After spending two decades building a business empire centered around coal, Indian billionaire Gautam Adani is now looking beyond the fossil fuel to cement his group’s future. His ambitious plans are getting a boost from Prime Minister Narendra Modi.

Adani has emerged as India’s infrastructure king, diversifying from mines, ports and power plants into airports, data centers and defense—sectors Modi considers crucial to meeting India’s economic goals. Investors are rewarding the pivot, betting the tycoon’s strategy of dovetailing his interests with the government’s development program will pay off.

The group’s six listed units added a combined $75 billion to their market value in the past year at the height of a pandemic, capping the best 12 months in their history. That’s the most after the nation’s two biggest business empires, Tata group and Mukesh Ambani-led Reliance Industries Ltd. Blue-chip names including French oil giant Total SE and Warburg Pincus LLC have plowed money into Adani’s companies.

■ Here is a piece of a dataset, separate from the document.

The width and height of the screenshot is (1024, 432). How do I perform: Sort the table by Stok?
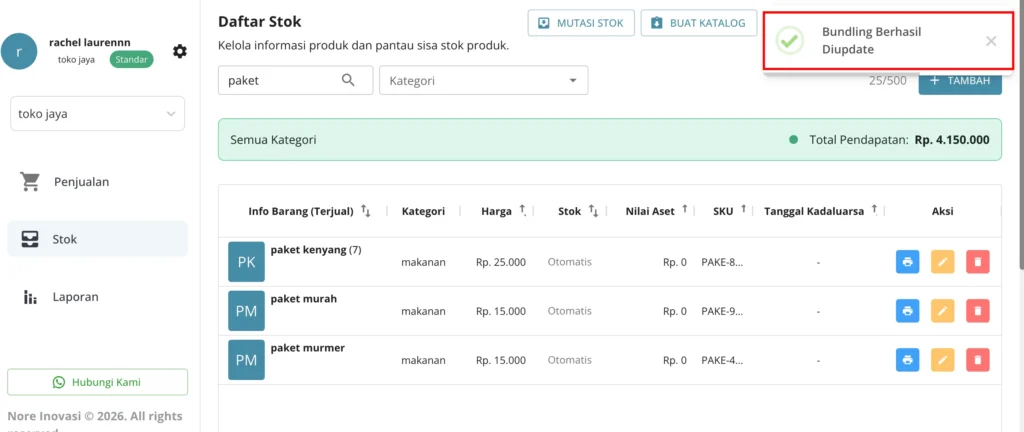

In less than two years, Adani has gained control of seven airports and almost a quarter of India’s air traffic. He has unveiled plans to boost his renewable energy capacity almost eightfold by 2025, positioning himself to benefit as the government debates ambitious climate targets that would cut net greenhouse gas emissions by mid-century. Last week, he won a contract to co-develop a port terminal in Sri Lanka, a neighbor India is courting to check China’s influence in the region. Adani Enterprises Ltd. signed a pact last month with EdgeConneX to develop and operate data centers across India.

“Adani is politically savvy and invests in mostly sensible, long-dated infrastructure projects” broadly tied to government priorities, said Tim Buckley, director of energy finance for Australia and South Asia at the Institute for Energy Economics and Financial Analysis, or IEEFA. “So long as India sustains strong growth, the group is likely to prosper under his leadership and witness a surge in global investor interest.”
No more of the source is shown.